Segment Open

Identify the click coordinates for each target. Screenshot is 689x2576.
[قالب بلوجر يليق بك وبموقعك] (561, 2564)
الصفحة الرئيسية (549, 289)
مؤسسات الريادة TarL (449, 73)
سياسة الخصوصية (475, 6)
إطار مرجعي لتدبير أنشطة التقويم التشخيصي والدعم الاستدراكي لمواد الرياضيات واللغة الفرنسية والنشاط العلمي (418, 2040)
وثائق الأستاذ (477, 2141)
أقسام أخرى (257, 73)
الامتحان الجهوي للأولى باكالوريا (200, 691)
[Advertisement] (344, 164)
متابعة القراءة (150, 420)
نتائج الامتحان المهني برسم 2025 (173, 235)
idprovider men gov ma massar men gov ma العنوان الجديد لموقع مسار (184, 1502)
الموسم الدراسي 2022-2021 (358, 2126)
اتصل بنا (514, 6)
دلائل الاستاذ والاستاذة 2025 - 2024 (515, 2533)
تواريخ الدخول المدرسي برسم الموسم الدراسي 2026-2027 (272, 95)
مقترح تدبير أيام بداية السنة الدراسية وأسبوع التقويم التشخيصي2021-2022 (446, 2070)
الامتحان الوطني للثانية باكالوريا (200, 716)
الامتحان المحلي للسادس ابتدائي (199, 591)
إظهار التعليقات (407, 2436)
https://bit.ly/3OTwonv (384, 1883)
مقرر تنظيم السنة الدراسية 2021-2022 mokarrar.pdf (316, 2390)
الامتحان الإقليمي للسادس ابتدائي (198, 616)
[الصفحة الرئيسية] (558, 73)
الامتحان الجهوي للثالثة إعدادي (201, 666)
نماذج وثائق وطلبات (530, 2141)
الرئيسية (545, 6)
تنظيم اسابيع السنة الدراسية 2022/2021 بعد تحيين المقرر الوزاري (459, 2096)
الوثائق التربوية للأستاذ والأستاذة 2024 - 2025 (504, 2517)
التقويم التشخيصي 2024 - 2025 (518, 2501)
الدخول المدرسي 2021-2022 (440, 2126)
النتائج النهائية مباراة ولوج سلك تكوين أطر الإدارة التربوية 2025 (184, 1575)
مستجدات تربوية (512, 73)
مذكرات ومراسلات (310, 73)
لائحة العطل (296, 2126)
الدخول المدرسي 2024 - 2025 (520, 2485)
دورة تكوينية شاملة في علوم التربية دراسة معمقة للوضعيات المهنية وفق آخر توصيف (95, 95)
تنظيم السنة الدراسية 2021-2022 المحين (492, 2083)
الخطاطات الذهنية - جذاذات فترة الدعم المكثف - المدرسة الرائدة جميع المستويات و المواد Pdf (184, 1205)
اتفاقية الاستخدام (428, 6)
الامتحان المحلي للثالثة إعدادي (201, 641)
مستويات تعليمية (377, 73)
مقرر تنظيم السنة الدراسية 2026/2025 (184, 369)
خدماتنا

Segment Closed

▶ **Aim of the task**: Repeat word for word from the line holding "إظهار التعليقات (407, 2436)" down to the last line above, including both.

▶ **Your solution**:
إظهار التعليقات (407, 2436)
https://bit.ly/3OTwonv (384, 1883)
مقرر تنظيم السنة الدراسية 2021-2022 mokarrar.pdf (316, 2390)
الامتحان الإقليمي للسادس ابتدائي (198, 616)
[الصفحة الرئيسية] (558, 73)
الامتحان الجهوي للثالثة إعدادي (201, 666)
نماذج وثائق وطلبات (530, 2141)
الرئيسية (545, 6)
تنظيم اسابيع السنة الدراسية 2022/2021 بعد تحيين المقرر الوزاري (459, 2096)
الوثائق التربوية للأستاذ والأستاذة 2024 - 2025 (504, 2517)
التقويم التشخيصي 2024 - 2025 (518, 2501)
الدخول المدرسي 2021-2022 (440, 2126)
النتائج النهائية مباراة ولوج سلك تكوين أطر الإدارة التربوية 2025 (184, 1575)
مستجدات تربوية (512, 73)
مذكرات ومراسلات (310, 73)
لائحة العطل (296, 2126)
الدخول المدرسي 2024 - 2025 (520, 2485)
دورة تكوينية شاملة في علوم التربية دراسة معمقة للوضعيات المهنية وفق آخر توصيف (95, 95)
تنظيم السنة الدراسية 2021-2022 المحين (492, 2083)
الخطاطات الذهنية - جذاذات فترة الدعم المكثف - المدرسة الرائدة جميع المستويات و المواد Pdf (184, 1205)
اتفاقية الاستخدام (428, 6)
الامتحان المحلي للثالثة إعدادي (201, 641)
مستويات تعليمية (377, 73)
مقرر تنظيم السنة الدراسية 2026/2025 (184, 369)
خدماتنا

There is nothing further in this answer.